How to Prevent Duplicate Content with International SEO

SEO Cogs The world is getting ever smaller, and just thinking English speaking countries are interested in your product or service, is selling your business short! However, reaching and supporting customers beyond the English speaking world does present its own set of challenges and specialised knowledge and expertise.  But perhaps you’re asking yourself whether duplicate content is an issue if you’re having your website translated?

Well in a word: no.  The same text across multiple languages is certainly not duplicate content, as Google understands the context of the translated text.

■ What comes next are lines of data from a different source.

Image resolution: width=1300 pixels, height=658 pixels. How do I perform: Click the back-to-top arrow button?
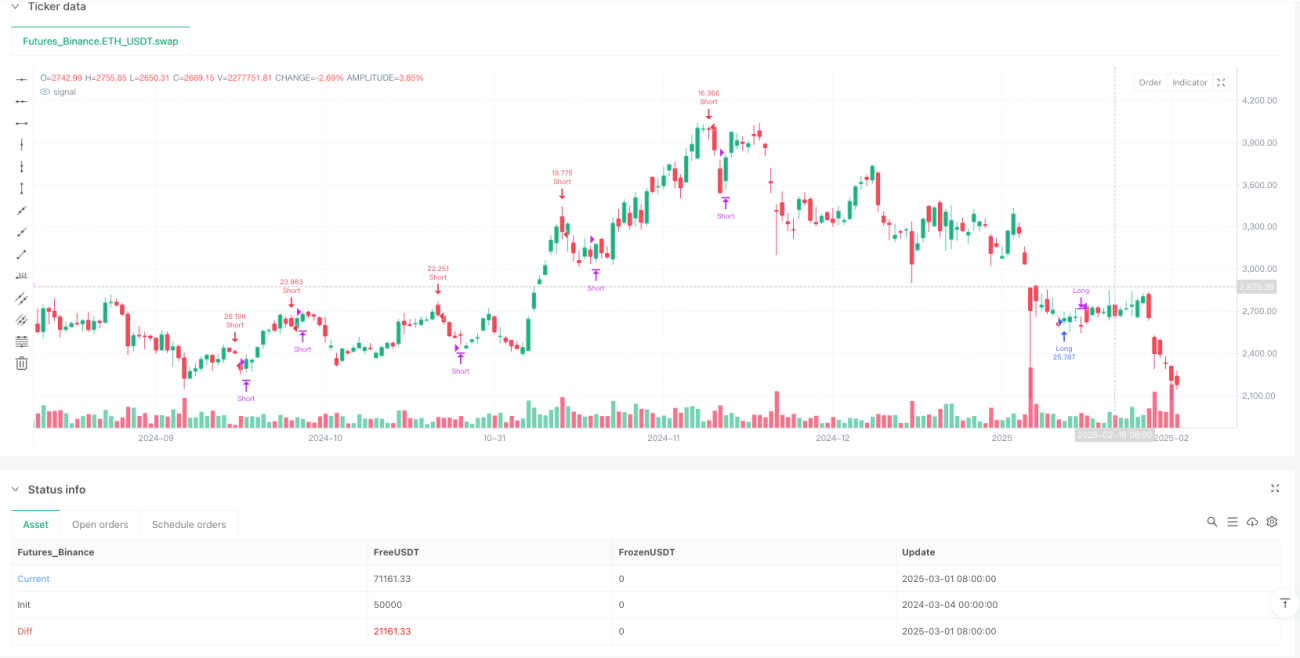pos(1284,604)
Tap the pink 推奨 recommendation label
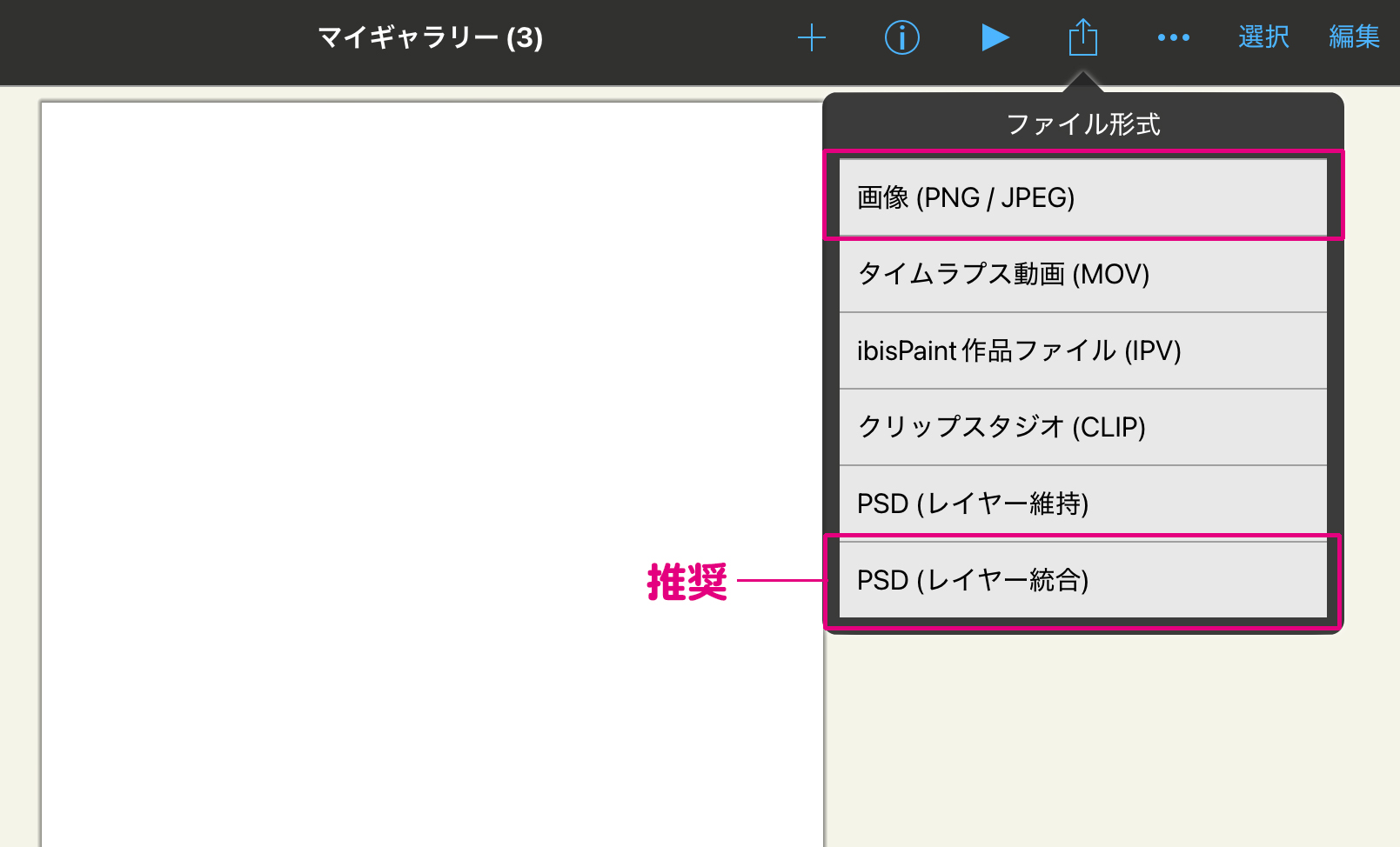Viewport: 1400px width, 847px height. 688,579
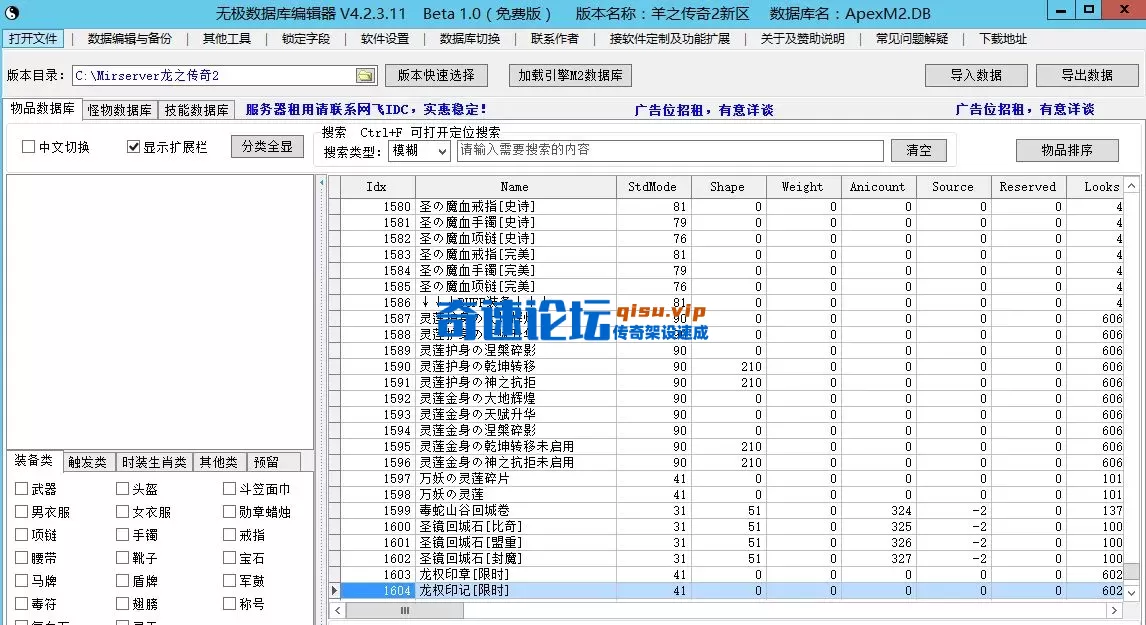Click the search content input field
This screenshot has height=625, width=1146.
point(670,150)
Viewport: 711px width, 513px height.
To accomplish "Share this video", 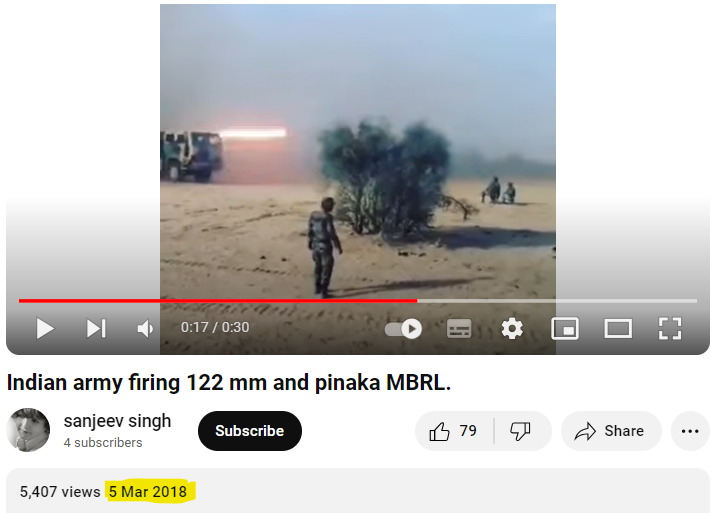I will click(611, 431).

So here’s some quick tips to approach translation of your website successfully:

Use a Professional

Frankly, if you want to attract customers internationally, depending on Google Translate to reach those non-English speaking customers won’t work very well, if at all, and will reflect badly on your business.

If you’re serious about your business, you should hire a professional translator to translate your site accurately.  Because it’s not just translating the words, but also translating the context, making sure culturally the new text makes sense, and ensuring the meaning you’re trying to put across is really put across in the new language, even if the words are different.

And if your text is very specialised (medical or legal content for example) you’ll want to make sure your translator is suitable for that task.  And remember – translators always translate into their native tongue, and ideally should live in (or spend regular time in) the country they’re translating for, so they’re immersed in the language and culture.

Sub Domain, New Domain, or Folder?

A couple of questions you’ll need to answer here:

First of all, once you have your translated website, should you automatically forward the visitor to that version of the website by checking their geographic location?

For example – if the technical set up on your website sees that a visitor is coming from Germany, should you automatically forward them to the German version of your site, or should they initially be presented with the English version, and then they would have to manually choose to see the German language version?

And another important decision is:

Should the language versions be set up as a folder, for example:

  • German: website.com/de
  • French: website.com/fr
  • Japanese: website.com/jp

Or perhaps sub domains:

  • German: de.website.com
  • French: fr.website.com
  • Japanese: jp.website.com

Or even country level sites for each language:

  • German: website.de
  • French: www.website.fr
  • Japanese: www.website.jp

Setting this up at the folder level is the easiest.  At a sub domain level is more work, but may make more sense if you really want to personalise your site at a country level.  And setting up country specific domains is the most advanced and most involved option, and generally makes the most sense if you’re a very established business with an office address, and staff, in each of those countries.

Supporting Those International Leads & Customers

It also becomes a question of supporting international leads and customers, so that may require sales and even project management staff being fluent in multiple languages, which creates more complexity and cost for you, but does open up those new markets fully.

So unless the process is very badly handled, duplicate content with a translated website is rarely an issue, and the translation process does open up huge opportunities if it’s handled well.